The audience went loco en la cabeza when I posted a pic to the internets of myself holding my super coveted badge of nerdian honor: my San Diego Comic-Con badge. It's like I came out of a comic book-filled closet. I am Lalo Alcaraz, professional geek.
We comic loving nerds used to be mocked and derided as losers living in the basement at our mama's house, as the terminally immature, lost in a world of make-believe. Now everyone wants a piece of comic books and art. Comic themed movies and TV shows confirm cartoon culture is hot. Nerds are admired everywhere. Wow. It does get better.
It's not like people didn't know that I am a daily newspaper comic strip cartoonist, or a longtime editorial cartoonist and general online agitator. But it's the fact that I am at Comic-Con, ground zero for much of today's American pop culture that finally gives me the street cred I SOOO deserve.

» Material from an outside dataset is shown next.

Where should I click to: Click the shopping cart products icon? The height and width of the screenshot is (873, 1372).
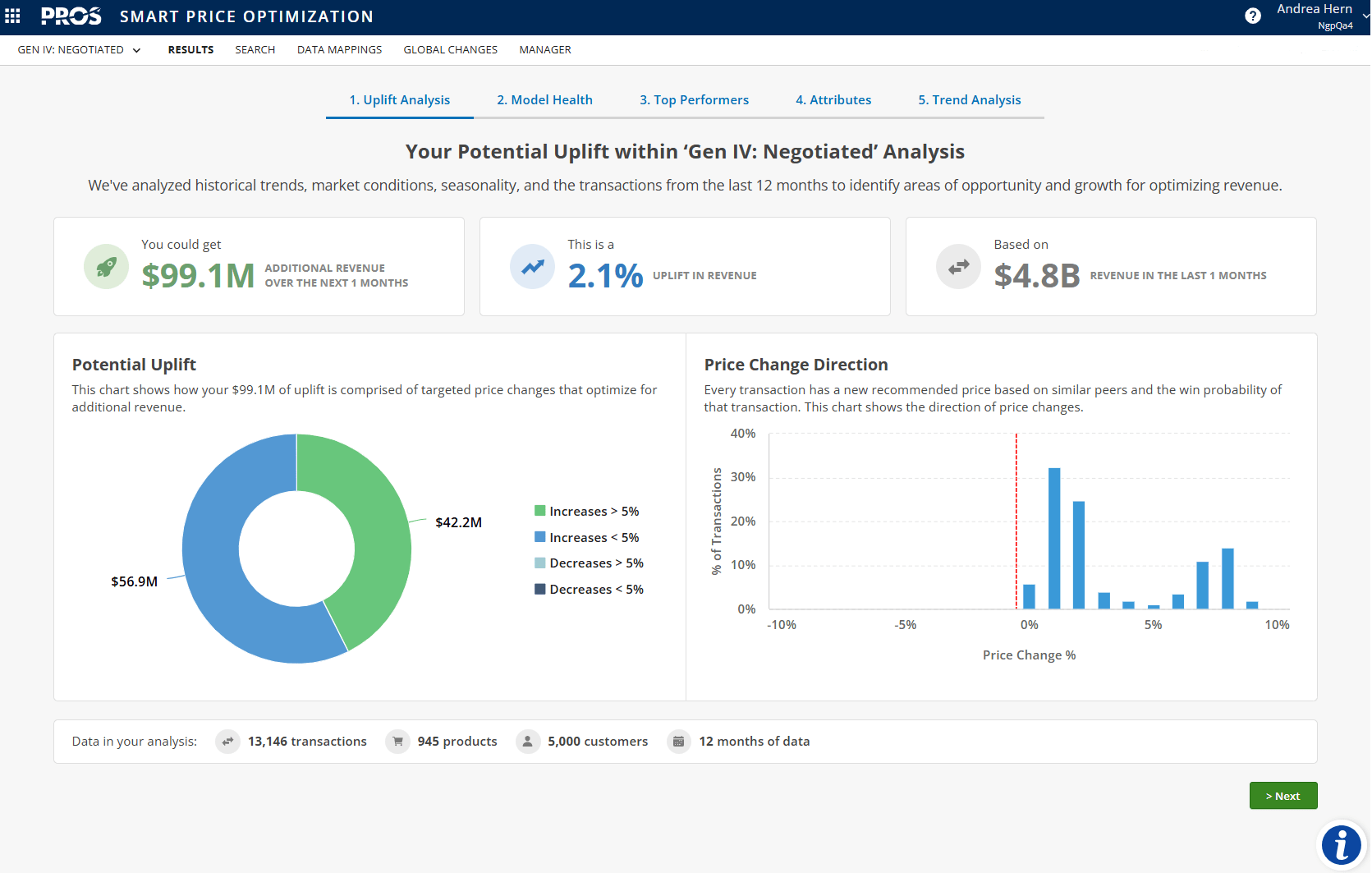pos(397,742)
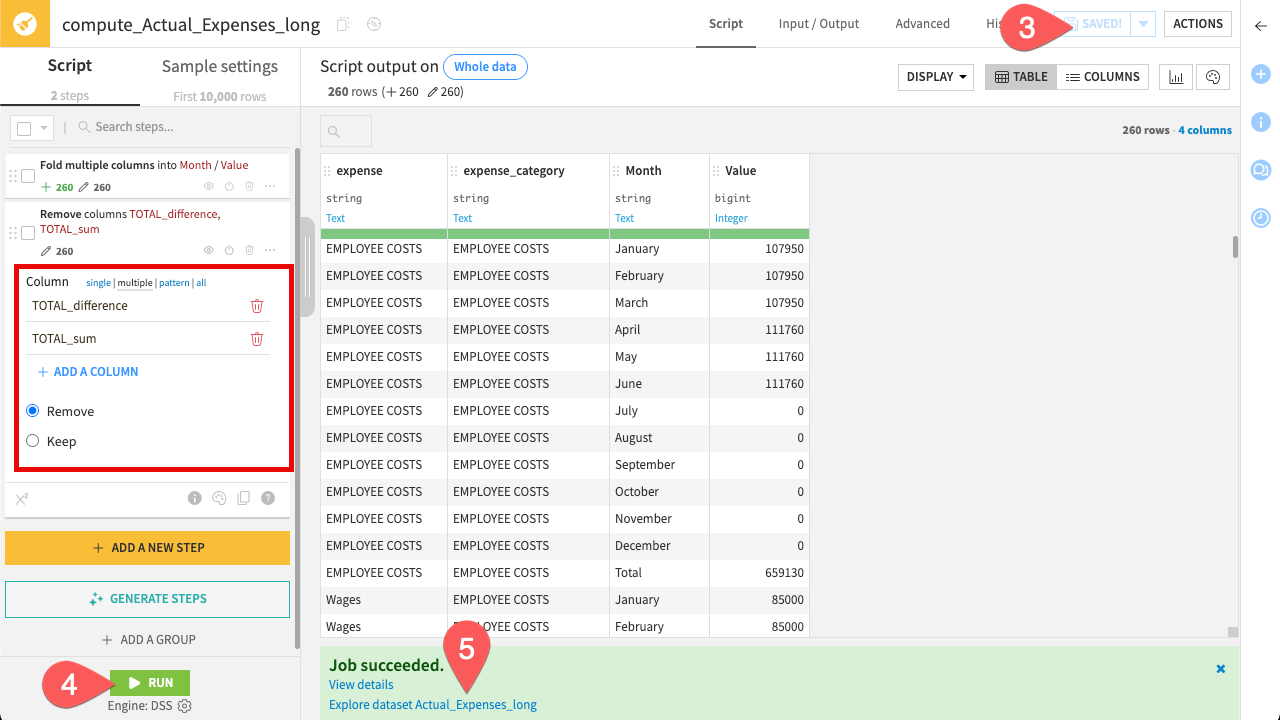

I have been coming to Comic-Con for years, so long that I remember when it used to be about comics! There were no giant movie company booths, or full blown but temporary theme-park level attractions surrounding the convention center promoting the newest upcoming summer blockbuster monster movie. There were no panels featuring the latest TV stars parading for adoring geeky audiences. There were no porn star level booth girls enticing chubby half shaven male attendees with their way too obvious superhero curves. I do not recall half naked cosplay attendees roaming the halls and offering to pose with anybody for photos.
No, it used to be a small convention center room filled with carpet lined cubicles, filled with pasty looking guys and their comic books that they actually drew by hand, who were trying to sell them to the pasty looking attendees. Or the occasional comic book seller with bins and bins of old comic books for you to dig through.
No, those days are gone! Que bueno! Today's Comic-Con is the pinnacle of taste-making cool, over-commercialized, hypersexualized spectacle, and I like it just fine. There's something for everybody, and finally what I have known for all these years is manifest: comics are for everyone.
As for my adventures at this year's Comic-Con, I posed with lots of scantily and unscantily costumed cosplay aficionados, submerged myself in looking at new comic books, old comic art from the last century and beyond, and peeped the upcoming comic book based movies that will continue to flood the theaters for time foreseeable.
I purchased lots of graphic novels for my kids, and even a bulk of my debut Bart Simpson comic books (Bart Simpson #84, hint hint, available at your local comic shop now). And yes, I get to do that most coveted thing at Comic-Con, which is to be one of the hard working cartoonists who gets to sign their swooping autograph on their work, and hand it to an appreciative fan. Work which thankfully, is finally getting some of the appreciation it deserves.